As an insulating substrate, glass chopped strand pine) k
A total of 10 mats cut into 150 x 150 it sizes were prepared, and each mat was sprinkled with the binder prepared as described above, and two glass cloth mats were layered one above the other. This was placed in a mold, set at a temperature of 170° C., and heated under pressure at a pressure of 200 kg/cIIL2 for a period of time to produce an electrical insulator having a bright light green color.

Example 2 Zinc oxide, magnesium oxide, and nickel oxide in a molar percentage ratio of 0.90: 0.05: 0.05
After wet mixing at a ratio of 100° C. and pre-drying at 100° C., this was calcined at 1200° C. for 2 hours to prepare a solid solution of zinc oxide, magnesium oxide and nickel oxide.

This solid solution had a bright green color. Next, using this solid solution, an electric insulator having a soft green color was manufactured in the same manner as in Example 1.

Example 3 Zinc oxide, magnesium oxide, and nickel oxide in a molar percentage ratio of 0.80: 0.10: 0.10
A solid solution of zinc oxide, magnesium oxide, and nickel oxide was prepared by mixing at a ratio of 1,200° C. and firing at 1,200° C. for 2 hours. This solid solution had a bright dark green color. Next, using this solid solution, an electrical insulator having a bright dark green color was produced in the same manner as in Example 1.

Example 4 An electrical insulator having a bright light green color was produced in the same manner as in Example 1 except that epoxy resin and silicone resin were not used as the organic binder.

Example 5 Zinc oxide, magnesium oxide and nickel oxide were mixed in a molar ratio of 0.98:0.01:0.
After wet mixing at a ratio of 0.01 and pre-drying at 100°C,
and '1 were fired at 1200℃ for 2 hours to form zinc oxide,
A solid solution of magnesium oxide and nickel oxide was prepared. This solid solution had a bright light green color.

Next, this solid solution and 6111I acid were mixed at a molar ratio of 1=30 to form an inorganic binder. This inorganic binder and white synthetic mica powder (60 mesh or less) are mixed in a weight ratio of 40:
After mixing thoroughly with a crusher at a ratio of 60%, put into a mold with a size of 150 x 1501112,
170°C, pressurized for 1 minute at a pressure of 9/c1n2 to 200,
Upon heating, an electrical insulator with a bright light green color was produced.

Example 6 After preparing an inorganic binder in the same manner as in Example 5, the inorganic binder and white synthetic mica powder (60 mesh or less) were mixed.
After mixing in a weight ratio of 40:60, epoxy resin was further added in an amount of 51% of the total weight, and the mixture was thoroughly mixed using a tree crusher.
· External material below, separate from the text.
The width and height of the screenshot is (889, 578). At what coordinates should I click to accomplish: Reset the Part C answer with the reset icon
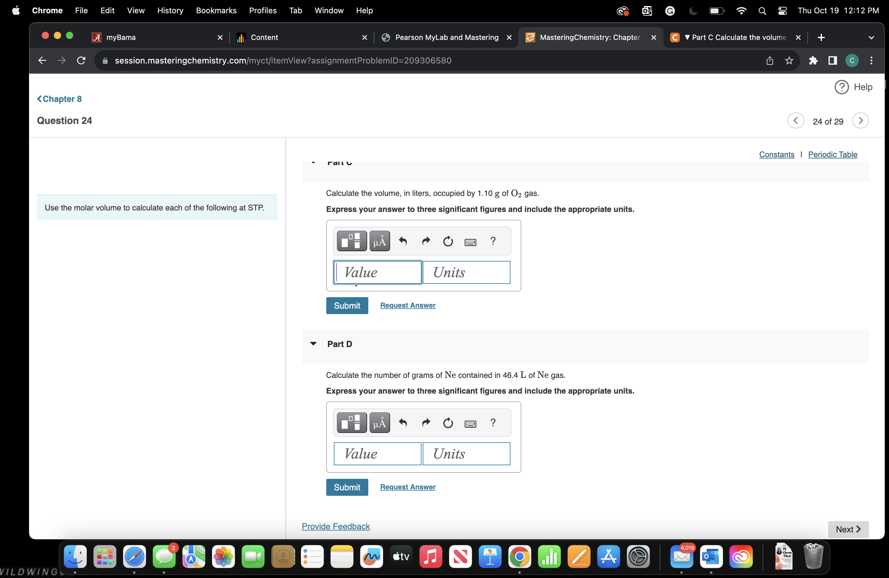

Is the following operation the same as in Example 5? An electrical insulator with a bright #green color was produced.

The physical property values of each drowsiness insulator obtained in this way are J
Measurements were made according to IS K 6911 General Test Methods for Thermosetting Plastics, and the results are shown in Table 1.
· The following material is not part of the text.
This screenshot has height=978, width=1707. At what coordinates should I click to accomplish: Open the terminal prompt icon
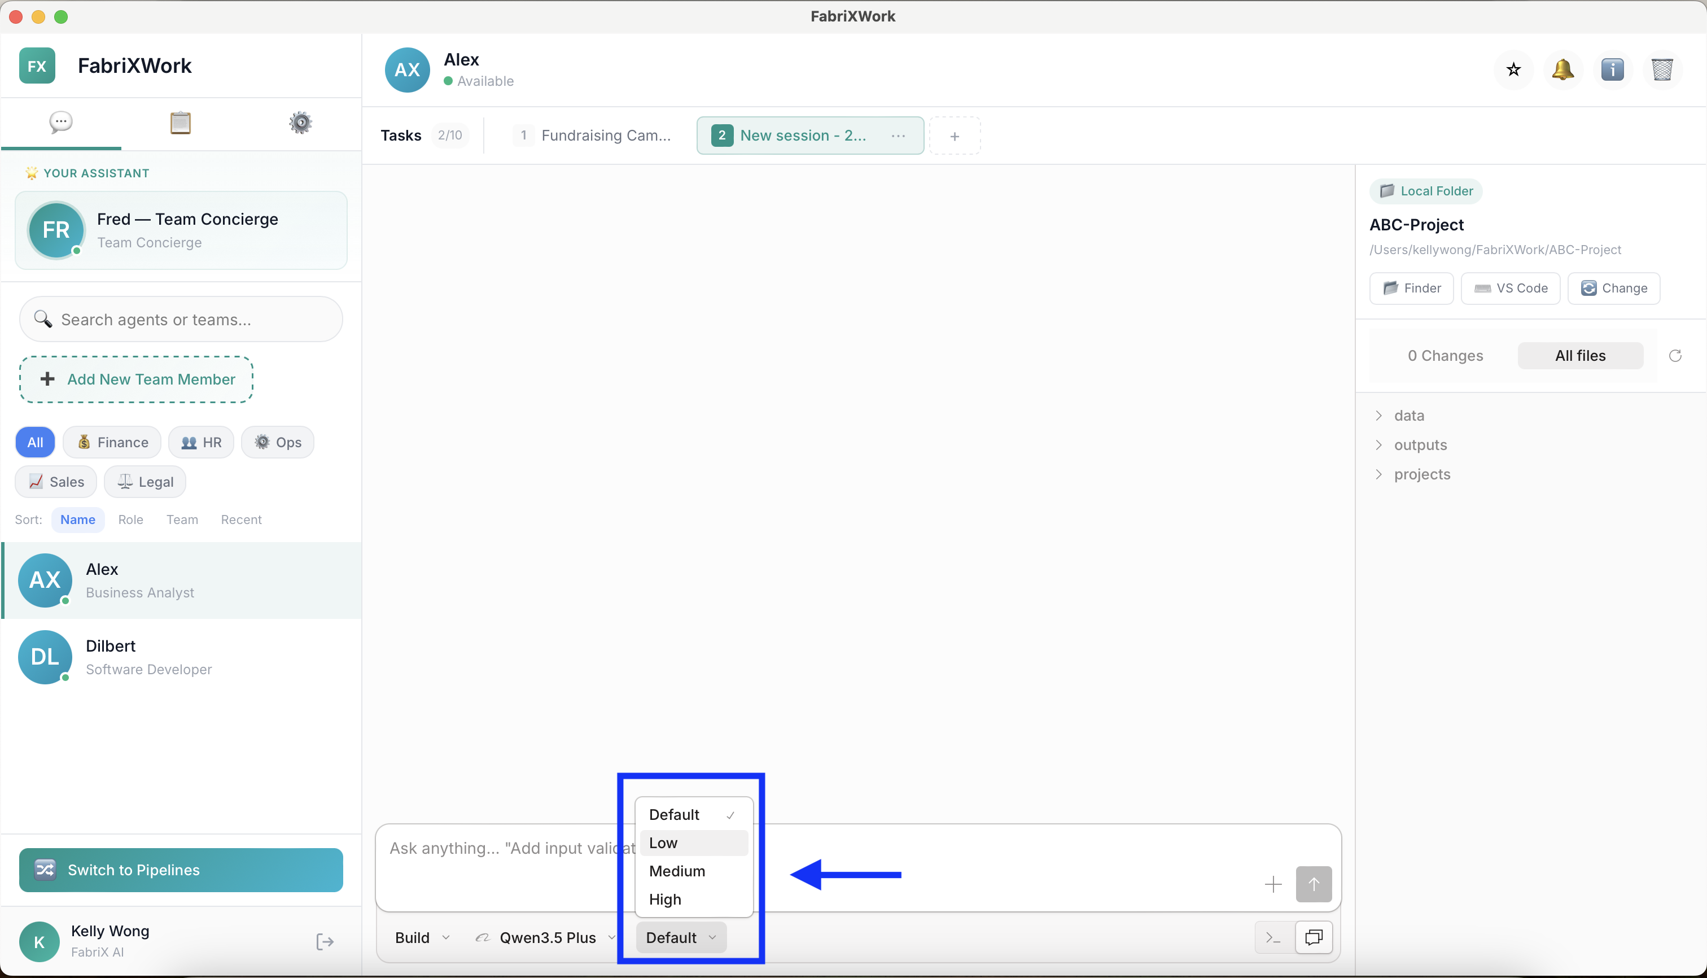[1273, 938]
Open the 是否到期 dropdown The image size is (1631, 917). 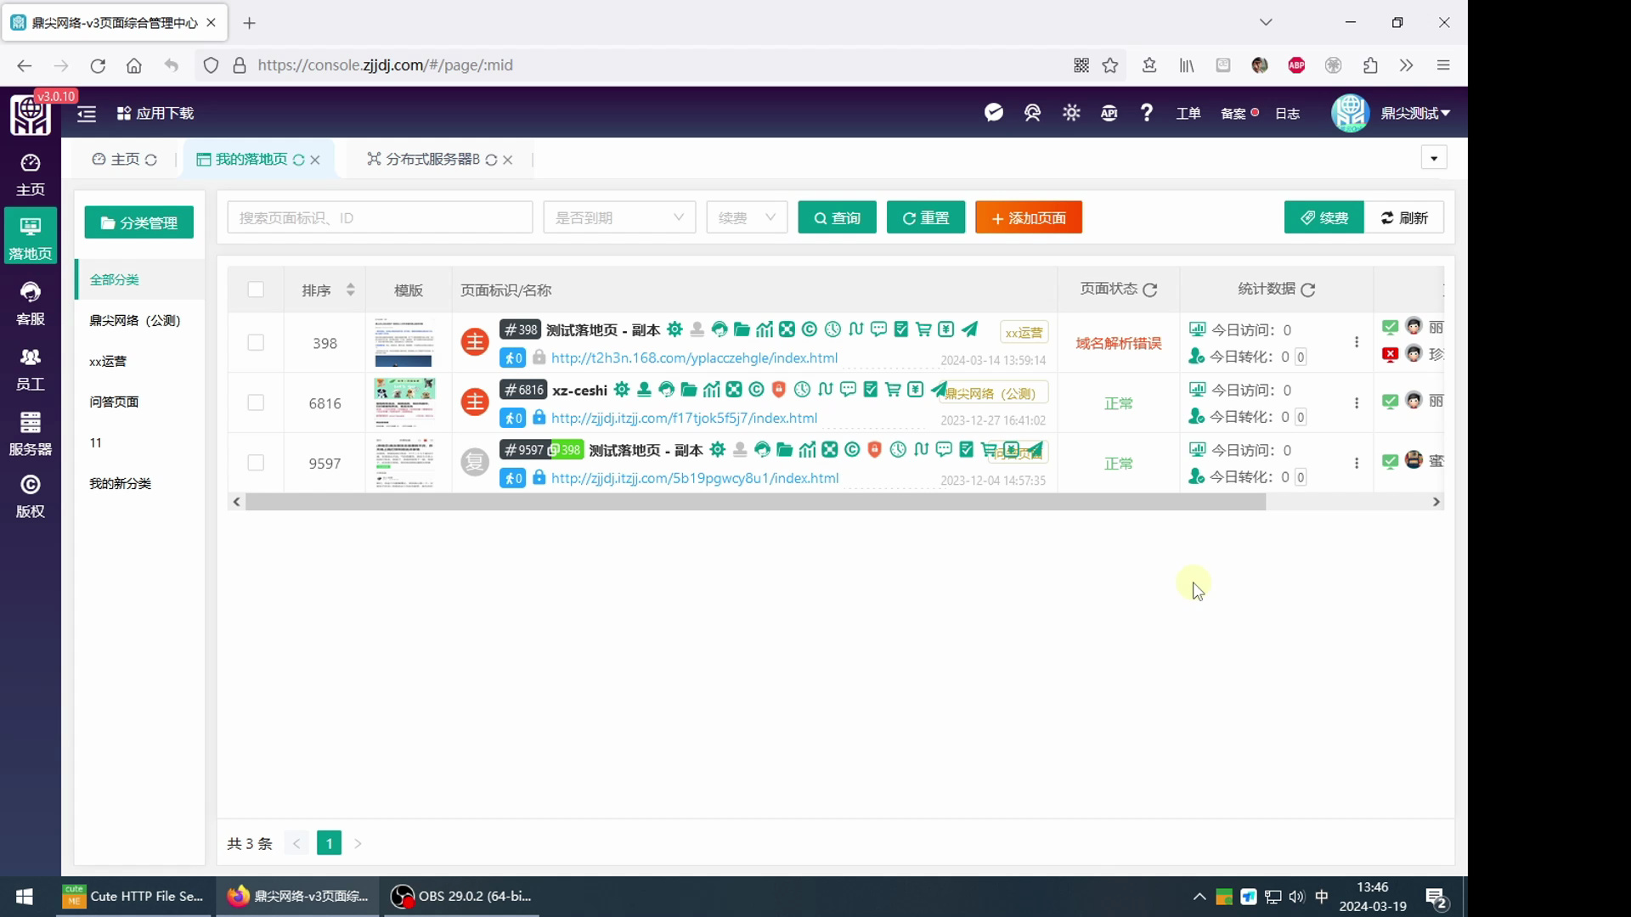619,218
However, regarding the volume resistance and surface resistance when humid, electrical insulators are subject to humidity! Measurement was performed after leaving the sample in a J6.5% room for U hours.

From Table 1, it can be seen that by using an inorganic binder consisting of a solid solution of zinc oxide and magnesium oxide and boric acid as a binder for the insulating base material, and adding a thermosetting resin if necessary, heat resistance and electrical properties can be improved. It can be seen that an electrical insulator with excellent insulation properties, mechanical strength, arc resistance, and bright colors can be obtained without requiring extremely high temperature and pressure.
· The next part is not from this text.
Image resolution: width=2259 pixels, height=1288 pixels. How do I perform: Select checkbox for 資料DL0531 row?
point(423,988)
Applicant's agent Kiyoshi Inomata

Claims (1)

[Scope of Claims] 1. A heat-resistant magnetic insulator with a uniform layer color, which is formed by bonding an inorganic insulating base material with a W5 adhesive consisting of a solid solution of zinc oxide, magnesium oxide, and nickel oxide, and boric acid. 2. A colored heat-resistant electrical insulator made by bonding an inorganic insulating base material with an oxidized push button, a solid solution of magnesium oxide and nickel oxide, boric acid, and an M adhesive consisting of a thermosetting resin.